La 5G et le Wi-Fi sont-ils les meilleurs ennemis ?

L’Union européenne est partisane de la 5G. Dans ce cas, pourquoi les députés européens ont-ils adopté, le 17 avril dernier, une norme basée sur le Wi-Fi pour les véhicules connectés, en version 802.11p donc capable de supporter des vitesses dépassant les 200 km/h et des portées de plusieurs centaines de mètres ?

On entend évidemment les arguments du consortium 5G Automotive Association, regroupant plusieurs constructeurs automobiles, équipementiers télécoms et opérateurs mobiles, qui veut promouvoir une technologie récente, la 5G. Mais on écoute également ceux du consortium "Car 2 Car" réunissant un grand nombre de constructeurs et équipementiers automobiles, qui prônent quant à eux l’adoption d’un écosystème mature, le Wi-Fi. Au final, il semble bien que ce dernier réponde aux principaux besoins pour les véhicules connectés européens, dans un calendrier que la 5G ne peut pas respecter. Comme le résume la commissaire européenne aux Transports Violeta Bulc, le Wi-Fi est "une technologie qui a fait ses preuves et qui n’est pratiquement plus brevetée. Il est disponible dès maintenant, facile à mettre en œuvre et bon marché. C’est abordable pour tout le monde".

Ce constat n’enlève rien aux qualités intrinsèques de la 5G nous promettant un saut technologique de performance tant sur les débits, la latence, l’efficience spectrale, la vitesse de déplacement, que sur la densité d’objets connectés. Mais il interpelle au regard de l’offensive marketing de l’industrie de la téléphonie mobile.
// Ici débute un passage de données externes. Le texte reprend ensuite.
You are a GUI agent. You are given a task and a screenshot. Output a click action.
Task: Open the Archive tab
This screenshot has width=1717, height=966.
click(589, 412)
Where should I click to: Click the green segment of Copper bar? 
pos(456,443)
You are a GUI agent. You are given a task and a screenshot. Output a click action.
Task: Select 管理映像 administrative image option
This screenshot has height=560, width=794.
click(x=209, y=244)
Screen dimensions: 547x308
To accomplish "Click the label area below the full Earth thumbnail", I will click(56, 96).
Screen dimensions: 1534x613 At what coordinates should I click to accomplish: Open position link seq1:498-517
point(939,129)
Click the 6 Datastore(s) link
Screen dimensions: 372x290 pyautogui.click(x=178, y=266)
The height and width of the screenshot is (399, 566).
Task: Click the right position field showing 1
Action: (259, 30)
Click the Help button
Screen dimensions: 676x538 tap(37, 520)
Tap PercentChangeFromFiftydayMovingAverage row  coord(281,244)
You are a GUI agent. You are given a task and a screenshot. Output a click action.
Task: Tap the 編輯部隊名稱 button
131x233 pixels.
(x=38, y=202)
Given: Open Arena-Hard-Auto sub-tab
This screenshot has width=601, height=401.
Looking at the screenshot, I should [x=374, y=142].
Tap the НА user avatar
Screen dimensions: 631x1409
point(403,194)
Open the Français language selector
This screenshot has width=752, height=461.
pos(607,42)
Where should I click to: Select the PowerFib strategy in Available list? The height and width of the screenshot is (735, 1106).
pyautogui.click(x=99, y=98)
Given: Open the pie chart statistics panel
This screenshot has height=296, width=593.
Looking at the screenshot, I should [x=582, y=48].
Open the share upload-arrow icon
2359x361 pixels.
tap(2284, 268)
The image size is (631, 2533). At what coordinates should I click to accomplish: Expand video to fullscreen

Oui, la 5G sera un élément essentiel pour les smart cities et l’industrie 4.0. Mais cela ne se fera pas sans une cohabitation intelligente avec les technologies actuelles et en particulier le Wi-Fi qui, version après version et notamment depuis la dernière norme Wi-Fi 6 (802.11ax), s’améliore sur les mêmes critères précédemment listés en s’appuyant en outre sur un parc existant d’objets connectés très conséquent. En effet, plus de 45% du trafic IP mondial transitera en 2019 par un point d’accès Wi-Fi, selon l'étude VNI Mobile de Cisco.

L'atout de la 5G : le HetNets

Les deux technologies ont des zones évidentes de confort, l’outdoor pour la 5G et l’indoor pour le Wi-Fi ainsi que des zones de recouvrement, le choix européen pour la norme C-ITS en étant une illustration. Dans cette compétition, la 5G dispose d’un atout majeur et spécifique, qui, s’il ne permet pas des démonstrations grand public spectaculaires, peut néanmoins s’avérer déterminant pour porter la numérisation des verticaux : le HetNets pour "Heterogeneous Networks". Cette fonction permet à la 5G le support de communications "sans couture" sur les fréquences sous licence (2G, 3G, 4G, 5G) et celles hors licence (Wi-Fi et 5G).

Concrètement cela signifie que les terminaux, véhicules et objets bénéficient en 5G d’un double avantage : en premier lieu d’une connectivité fluide d’un réseau à l’autre et en second lieu d’un débit supérieur par la capacité d’agréger en parallèle plusieurs canaux de communication mixant fréquences exclusives et libres. Ainsi, l’utilisateur ne se souciera plus de savoir sur quels réseaux il doit se connecter et pourra bénéficier de tous les réseaux et ressources disponibles en un point donné.

La 5G et le Wi-Fi vont être en compétition et les équipementiers vont nécessairement offrir des solutions d’interopérabilité impliquant en contrepartie une gestion très complexe des communications sur réseaux hétérogènes. Les opérateurs mobiles seront donc particulièrement bien positionnés auprès des industriels et collectivités pour proposer un service de bout en bout "indoor" et "outdoor" valorisant l’ensemble des réseaux déployés.